Moulin-à-Vent 2020 6x75cl

  • 75cl bottle

A very different style of Beaujolais Cru which shows the potential of really well made Cru Beaujolais.


Louis Jadot purchased the Château des Jacques estate in Moulin à Vent at the end of 1996. The estate is well known as one of the most prestigious in Beaujolais and is made up of 6 different 'clos' totalling 28.78 ha, which are now all vinified separately.


As with last year, winter 2019-20 was both mild and relatively dry. The first days of April were cooler, and helped to slow the pace of growth slightly. Things picked up again during the last half of the month, when temperatures rose to around 25 degrees - unusally warm for this time of year - as the plants were able to synthesise high levels of organic acids. May brought some rainfall, which allowed the vines to continue their growth uninterrupted, and the first flowers were seen on the young Chardonnay vines in mid-May. Full flowering took place towards the end of May and the beginning of June, and the berries swelled rapidly despite the general lack of rainfall. Growth, whilst not entirely even across the region, was around three weeks ahead of schedule. Véraison occurred with minimal disease pressure at the start of July. Burgundy sweltered through several heatwaves. The extremely dry weather slowed the pace of véraison by the end of July, particularly among the vines carrying the heaviest weight of bunches. Nevertheless, by the end of July, véraison had more or less passed the midway point, and the leaves remained green. The slopes were hit by a further heatwave in mid-August, and the more fragile plants began showing signs of hydric stress, with a yellowing at the base of their leaves. Due to the lack of rainfall, the ripening accelerated, with Pinot Noir taking the lead over most of the Chardonnay vines. The grapes were very healthy, with no trace of mildew or rot. Harvesting began with the early Pinot Noir sectors (Volnay, Meursault, Beaune, Savigny) on 19th August, followed by the Côte de Nuits a week later, with all of the harvest brought in by the end of a warm September. But it had been a very dry season with several heat spikes in August, causing the vines to shut down. This, slightly counter intuitively, contributed to balanced alcohols and higher acidity in the final wines.
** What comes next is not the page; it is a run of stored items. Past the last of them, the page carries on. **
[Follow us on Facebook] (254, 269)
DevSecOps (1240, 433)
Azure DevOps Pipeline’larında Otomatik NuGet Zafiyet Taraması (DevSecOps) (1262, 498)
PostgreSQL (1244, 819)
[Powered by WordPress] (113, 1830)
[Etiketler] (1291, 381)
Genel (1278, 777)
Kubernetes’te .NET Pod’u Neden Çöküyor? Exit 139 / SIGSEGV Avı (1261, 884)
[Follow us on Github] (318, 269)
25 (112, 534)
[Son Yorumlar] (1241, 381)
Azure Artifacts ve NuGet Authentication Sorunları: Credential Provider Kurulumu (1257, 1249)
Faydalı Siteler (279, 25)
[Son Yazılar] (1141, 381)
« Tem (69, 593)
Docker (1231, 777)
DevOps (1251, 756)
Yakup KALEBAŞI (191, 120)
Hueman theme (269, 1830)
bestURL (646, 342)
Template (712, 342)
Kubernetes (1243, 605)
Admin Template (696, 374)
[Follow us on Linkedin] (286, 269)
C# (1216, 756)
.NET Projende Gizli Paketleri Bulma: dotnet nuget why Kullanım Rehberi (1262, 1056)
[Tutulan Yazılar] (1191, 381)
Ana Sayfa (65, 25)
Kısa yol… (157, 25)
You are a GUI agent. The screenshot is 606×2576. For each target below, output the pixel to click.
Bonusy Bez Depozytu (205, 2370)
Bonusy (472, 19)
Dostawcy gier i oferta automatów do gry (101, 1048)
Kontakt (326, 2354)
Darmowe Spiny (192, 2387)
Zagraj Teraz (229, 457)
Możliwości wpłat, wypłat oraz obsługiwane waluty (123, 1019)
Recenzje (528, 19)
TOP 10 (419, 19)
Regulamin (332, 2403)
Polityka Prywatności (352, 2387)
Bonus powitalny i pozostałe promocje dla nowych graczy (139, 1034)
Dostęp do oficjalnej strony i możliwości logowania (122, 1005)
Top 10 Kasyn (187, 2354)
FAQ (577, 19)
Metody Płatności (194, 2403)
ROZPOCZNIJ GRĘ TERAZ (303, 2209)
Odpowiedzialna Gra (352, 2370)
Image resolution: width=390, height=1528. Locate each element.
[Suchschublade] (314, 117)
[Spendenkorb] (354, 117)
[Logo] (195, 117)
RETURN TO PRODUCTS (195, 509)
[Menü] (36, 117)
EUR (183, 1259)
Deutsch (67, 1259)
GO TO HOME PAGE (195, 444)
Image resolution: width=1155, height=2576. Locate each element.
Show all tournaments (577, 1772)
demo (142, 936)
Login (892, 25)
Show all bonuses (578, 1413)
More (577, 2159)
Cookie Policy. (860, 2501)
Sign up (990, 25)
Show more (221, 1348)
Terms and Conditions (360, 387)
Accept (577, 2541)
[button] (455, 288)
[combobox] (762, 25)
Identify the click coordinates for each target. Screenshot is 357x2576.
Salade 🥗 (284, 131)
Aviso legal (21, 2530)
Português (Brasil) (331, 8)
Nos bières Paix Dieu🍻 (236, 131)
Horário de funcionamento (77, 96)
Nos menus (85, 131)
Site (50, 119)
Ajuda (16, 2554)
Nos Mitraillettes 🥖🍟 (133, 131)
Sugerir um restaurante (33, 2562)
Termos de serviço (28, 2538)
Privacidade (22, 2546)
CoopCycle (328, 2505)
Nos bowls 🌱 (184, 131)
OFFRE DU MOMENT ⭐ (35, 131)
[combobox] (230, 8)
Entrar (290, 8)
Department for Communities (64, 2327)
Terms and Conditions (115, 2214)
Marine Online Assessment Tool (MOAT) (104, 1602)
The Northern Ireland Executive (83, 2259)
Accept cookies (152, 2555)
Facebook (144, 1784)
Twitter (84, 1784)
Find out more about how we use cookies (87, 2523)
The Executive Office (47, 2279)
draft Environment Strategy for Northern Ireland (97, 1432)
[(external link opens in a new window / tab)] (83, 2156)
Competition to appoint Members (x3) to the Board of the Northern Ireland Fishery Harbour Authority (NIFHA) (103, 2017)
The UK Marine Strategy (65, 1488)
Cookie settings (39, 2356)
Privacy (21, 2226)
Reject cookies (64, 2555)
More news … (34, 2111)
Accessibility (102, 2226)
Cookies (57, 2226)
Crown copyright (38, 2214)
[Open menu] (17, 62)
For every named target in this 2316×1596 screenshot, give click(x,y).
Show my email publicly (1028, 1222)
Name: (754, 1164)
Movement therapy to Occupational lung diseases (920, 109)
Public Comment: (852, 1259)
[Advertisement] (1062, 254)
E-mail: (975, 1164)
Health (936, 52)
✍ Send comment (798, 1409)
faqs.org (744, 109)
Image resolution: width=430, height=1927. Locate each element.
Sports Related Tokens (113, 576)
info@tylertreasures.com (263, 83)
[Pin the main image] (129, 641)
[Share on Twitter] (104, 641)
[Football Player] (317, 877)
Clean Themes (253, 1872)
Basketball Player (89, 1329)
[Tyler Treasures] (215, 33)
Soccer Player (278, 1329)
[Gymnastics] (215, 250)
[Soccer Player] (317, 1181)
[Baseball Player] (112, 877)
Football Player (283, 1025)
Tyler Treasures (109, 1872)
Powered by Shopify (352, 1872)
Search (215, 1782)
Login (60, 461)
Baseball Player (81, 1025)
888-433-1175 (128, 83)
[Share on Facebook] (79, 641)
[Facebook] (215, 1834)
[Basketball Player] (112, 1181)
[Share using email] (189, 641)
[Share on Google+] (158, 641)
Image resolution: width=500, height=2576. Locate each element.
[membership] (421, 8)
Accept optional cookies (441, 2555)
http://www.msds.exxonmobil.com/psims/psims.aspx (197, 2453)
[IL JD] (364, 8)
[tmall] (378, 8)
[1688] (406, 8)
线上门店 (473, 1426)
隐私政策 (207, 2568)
The grapes are de-stemmed and crushed before fermentation and the wine is barrel aged to create a wine with rich and succulent Gamay fruit as well as having the concentration and structure to develop in bottle.

Enjoy with:

  • Grilled and Roasted Red Meats
  • Pizza/Pasta
  • Casseroles/Stews
  • Mild Creamy Cheeses
  • Mature Strong Cheeses
Good with Boeuf Bourguignonnes.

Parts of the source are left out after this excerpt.